With the swiftness of an overly-attentive butler, the suave South American appeared. In his usual debonair style, he assured his colleague that he would talk to the client and bring back a suitable compromise to this most grievous misunderstanding.


The Vesuvian man halted his lava flow of expletives. He cooled, giving a dubious snort and disappeared back into his cubicle. Now was the volcanic winter of his discontent.


As I enjoyed the dramatic collapse of this magma chamber before me, I was awash with inspired amusement.
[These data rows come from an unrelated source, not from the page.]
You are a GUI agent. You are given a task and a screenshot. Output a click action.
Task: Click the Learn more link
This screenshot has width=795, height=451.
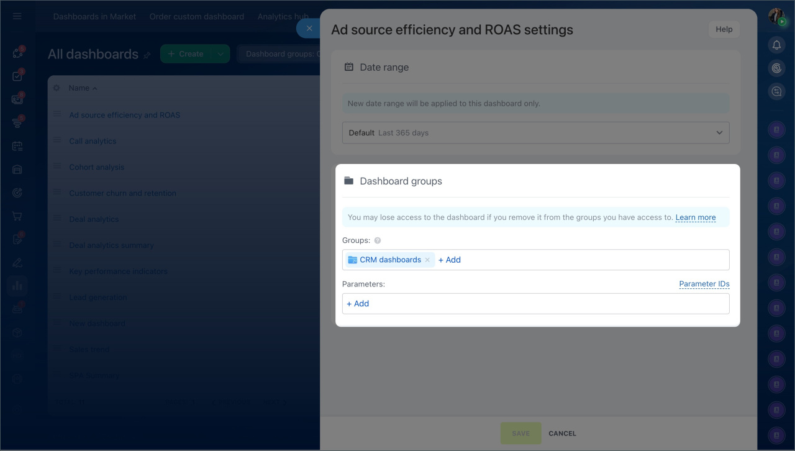(695, 217)
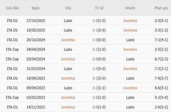
Task: Click corner stats 5-1(5-0) on 03/02/2023
Action: (161, 97)
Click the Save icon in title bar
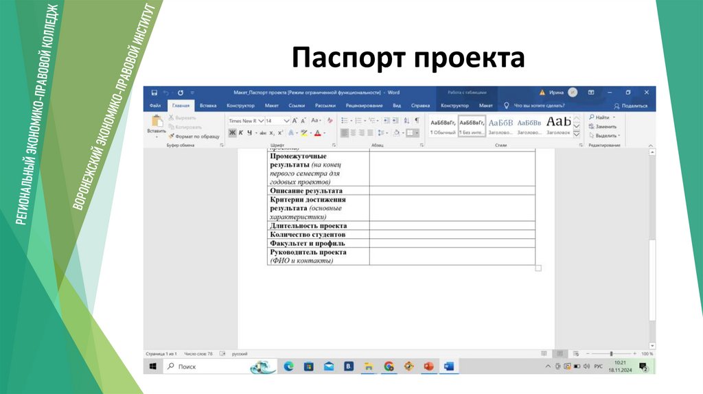This screenshot has height=394, width=703. coord(154,93)
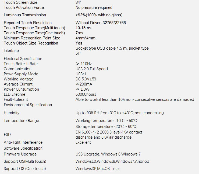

With the ebullience of Gene Belcher, I thought to myself, “I like this man!”


I got to know this passionate copy editor they called Don. He was one witty son-of-a-gun. We bonded over our repulsion of the agency’s clients and our love of photography. We commiserated over the futility of making good work for a client, only to have them completely FUBAR every aspect of the job. Don was truly a mensch’s mensch.


It was this very Don who was my inspiration for Don Gerund, Proofreading Inspector. I shared my idea with the real-life Don, and it was the one magical time I saw the perpetual scowl leave his face. He did everything he could to encourage me to commit the tale to paper, but at that time, the only effort I put into it were some notes and outlines.


Years later, I stumbled across my notes while searching through some drawers for a red clown nose (please, don’t ask). With a smile, I meandered through the pages, coming to the conclusion that now may be just the right time to craft this silly noir parody.


So, please, enjoy the hardboiled mishaps of Don Gerund, P.I. (Proofreading Investigator) in a series of tales I will call The Chicago-Style Overcoat.


Ahh, if only Don could see me now….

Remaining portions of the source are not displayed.